The apparent important temporal aspect of cell cycle regulation within
the production process may also provide avenues for non-chemical
interventions to improve vector yield as this relationship becomes
better understood. Whilst we have not investigated the mechanism behind
M344-mediated titre enhancement, HDAC6 (of which M344 is a selective
inhibitor) has been shown to bind to, and regulate clearance of,
ubiquitinated proteins via induction of the heat-shock cellular
response[62]. AAV capsid proteins are a known
target of ubiquitination post-viral entry[63], and
the ubiquitin-proteasome pathway (UPP) has been suggested to play an
active role in AAV capsid monomer degradation[64],
therefore we posit a link between M344-mediated UPP dysregulation and
increased crude viral titre. Due to the robustness of the results
between small-scale plate-based cultures and larger scale shake flasks,
we believe that the screening process shown here could be further scaled
down and automated to increase throughput, due to the availability of
instrumentation that can rapidly and accurately dispense very small
volumes of drugs into culture. As minimal volumes are required for ddPCR
analysis of genome titre, identification of novel enhancers of rAAV
could be rapidly incorporated into existing rAAV production platforms
with minimal changes to existing protocols.
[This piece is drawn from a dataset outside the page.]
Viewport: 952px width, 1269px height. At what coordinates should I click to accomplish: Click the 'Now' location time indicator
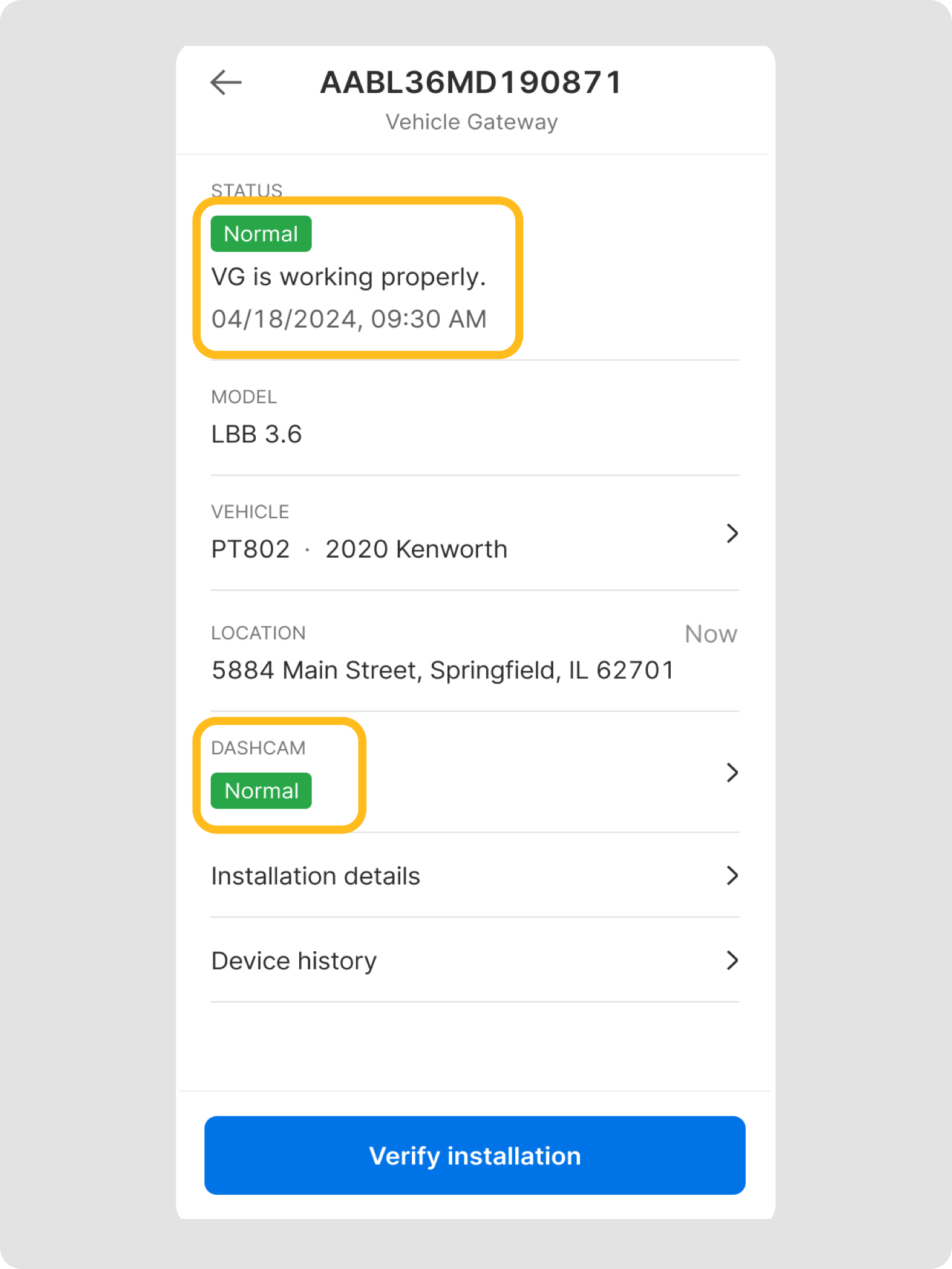710,634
In summary, we show that the use of readily available small molecule
enhancers can significantly improve rAAV production yield. We show that
small molecule enhancers of rAAV production are amenable to optimisation
in an existing suspension HEK293 cell system and that positive hits from
initial small-scale screening of enhancer molecules can translate to
larger scale production platforms. We also show that increased titre
resulting from nocodazole treatment is consistent across two different
serotypes, suggesting broad applicability in rAAV manufacturing.